WFP currently has an assessment team in the country, reviewing issues such as food security, nutrition, livelihoods and food markets. The team has already completed most of its field work in the region south of the Litani river and is working this week in Beirut's southern suburbs.
In addition to its emergency food aid mission, WFP continues to organize logistics operations on behalf of the humanitarian community in Lebanon. This involves assisting UN agencies, Government relief organizations and NGOs in transporting relief supplies by land, sea or air. Among the many non-food items that WFP has moved into and within Lebanon are the following: fuel, shelter material, water, and hygiene and medical equipment. In all, WFP has moved some 1,700 tons of humanitarian non-food items.
To date, WFP has confirmed contributions of US$10.8 million towards its emergency operation to provide food aid. Donors include Germany (US$2.6 million), Saudi Arabia (US$2 million), the European Commission (US$$1.28 million), France (US$1.28 million), Australia (US$1 million), Canada (US$885,000), the United States (US$572,000), Japan (US$500,000), Luxembourg (US$314,000), Greece (US$179,000), Denmark (US$168,000) and Singapore (US$25,000).

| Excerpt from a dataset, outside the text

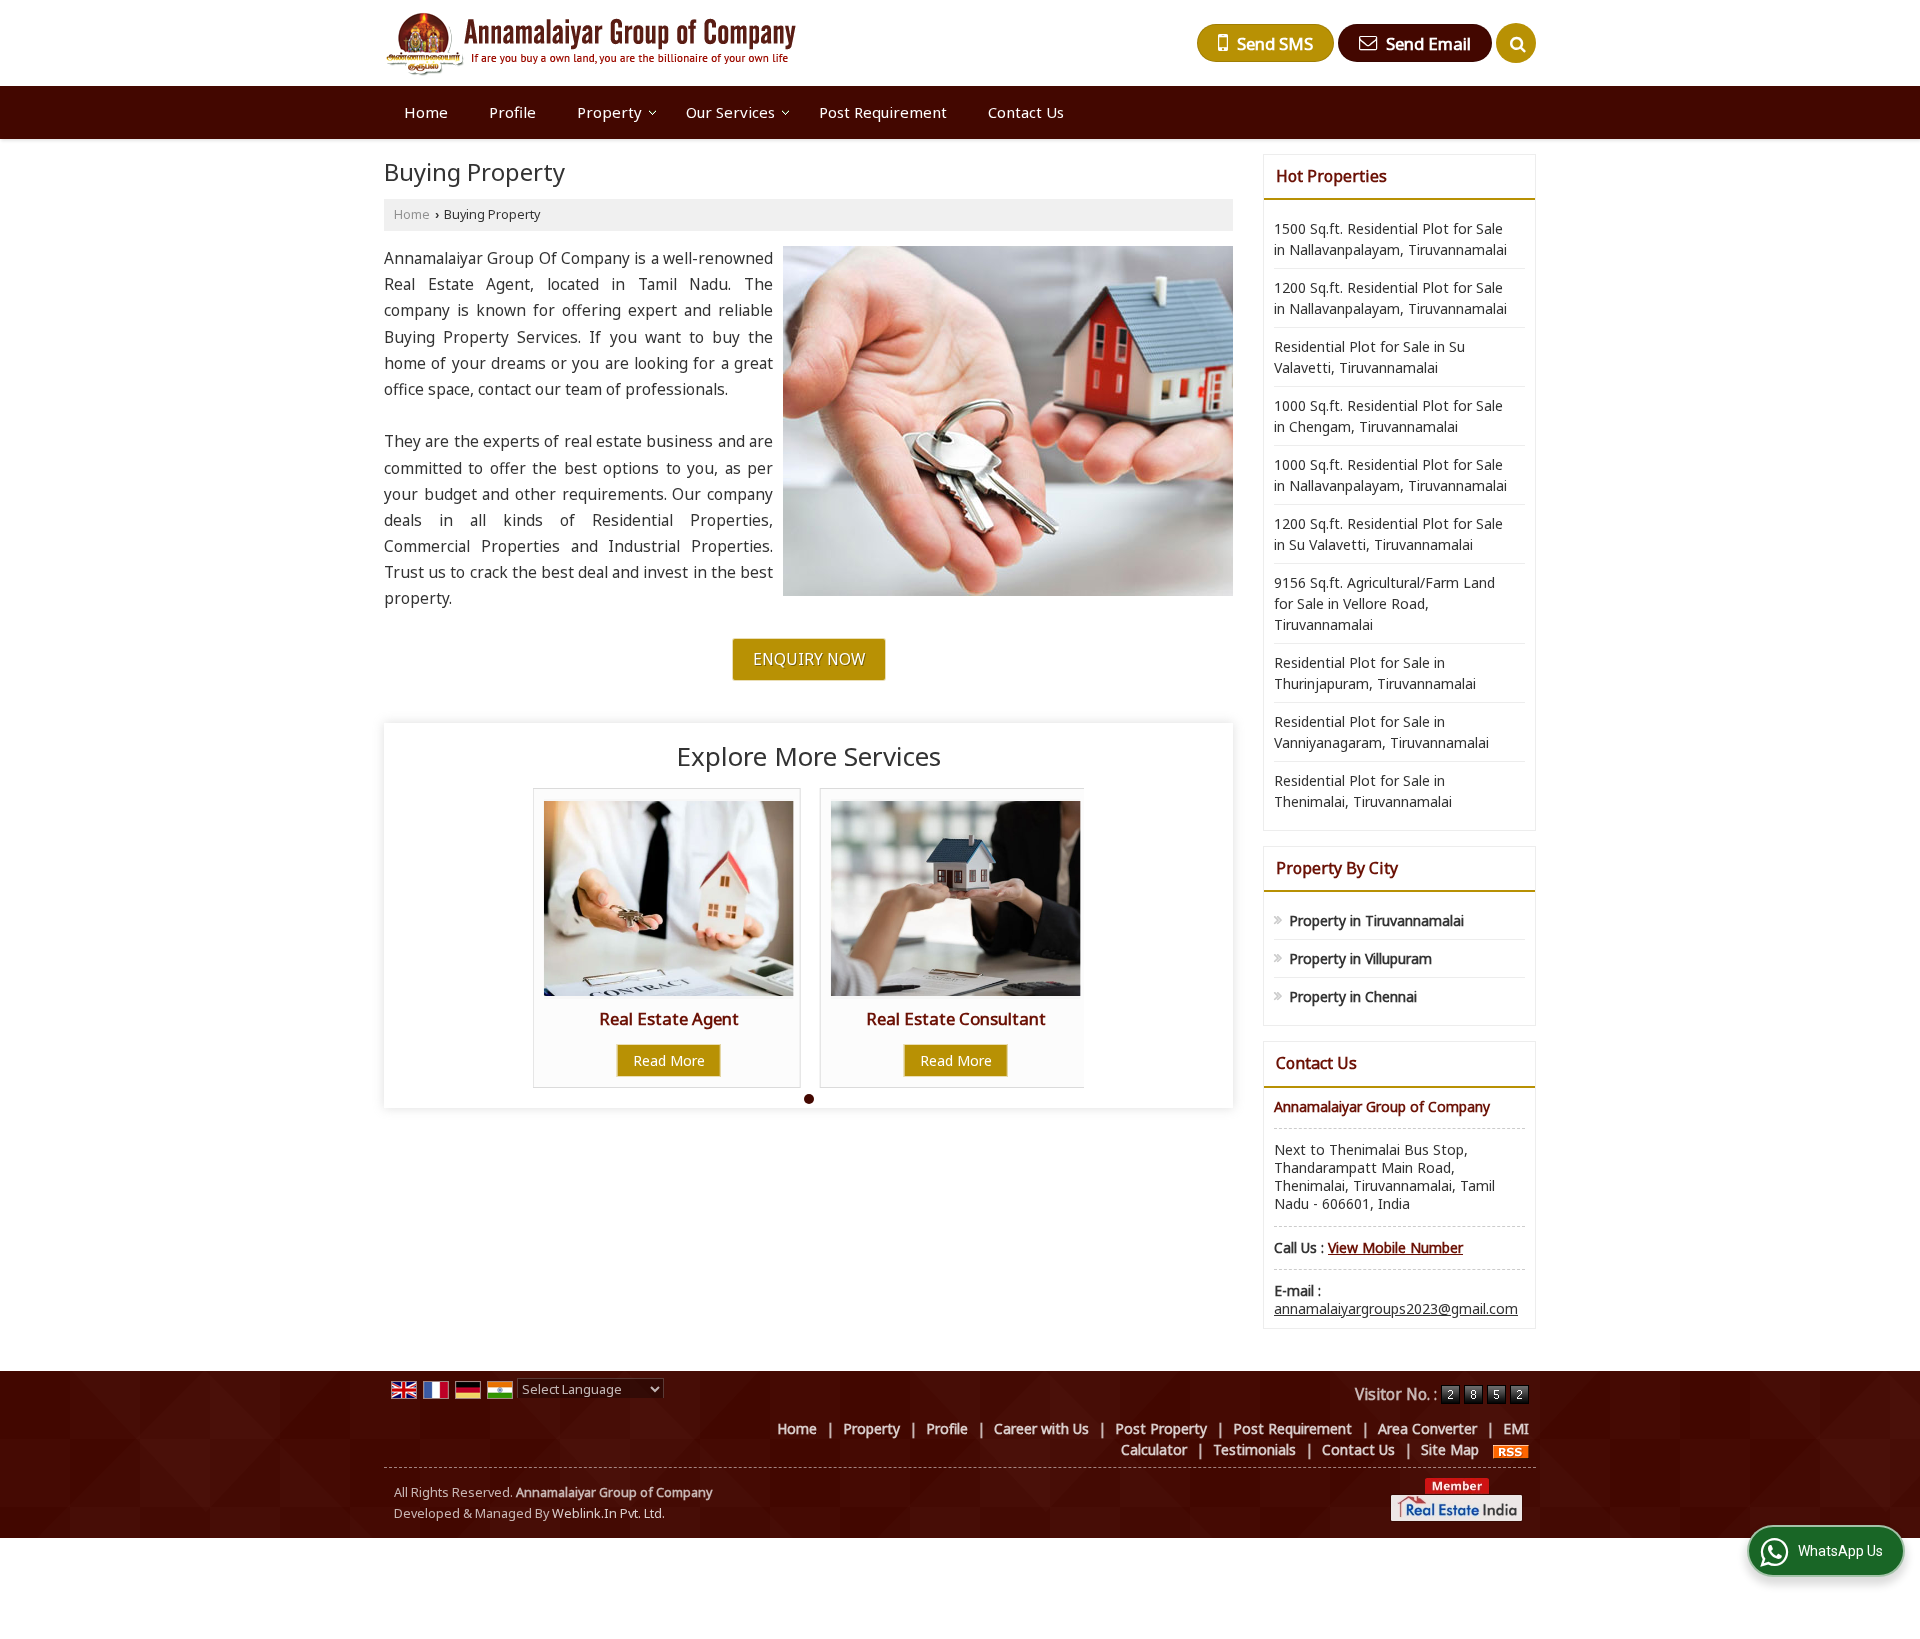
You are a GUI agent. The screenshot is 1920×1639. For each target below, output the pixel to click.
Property (609, 112)
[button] (1395, 1247)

Contributions to WFP's Special Operation for Logistics so far have reached US$17.8 million. Donors include the European Commission (US$3.8 million), the United States (US$2.8 million), the United Nations Central Emergency Response Fund (US$2.5 million), the Netherlands (US$1.8 million), France (US$1.28 million), Australia (US$1.24 million), Norway (US$1.1 million), the United Kingdom (US$746,000), Denmark (US$673,000), Canada (US$664,000), Belgium (US$641,000), Spain (US$628,000), and Germany (US$510,000).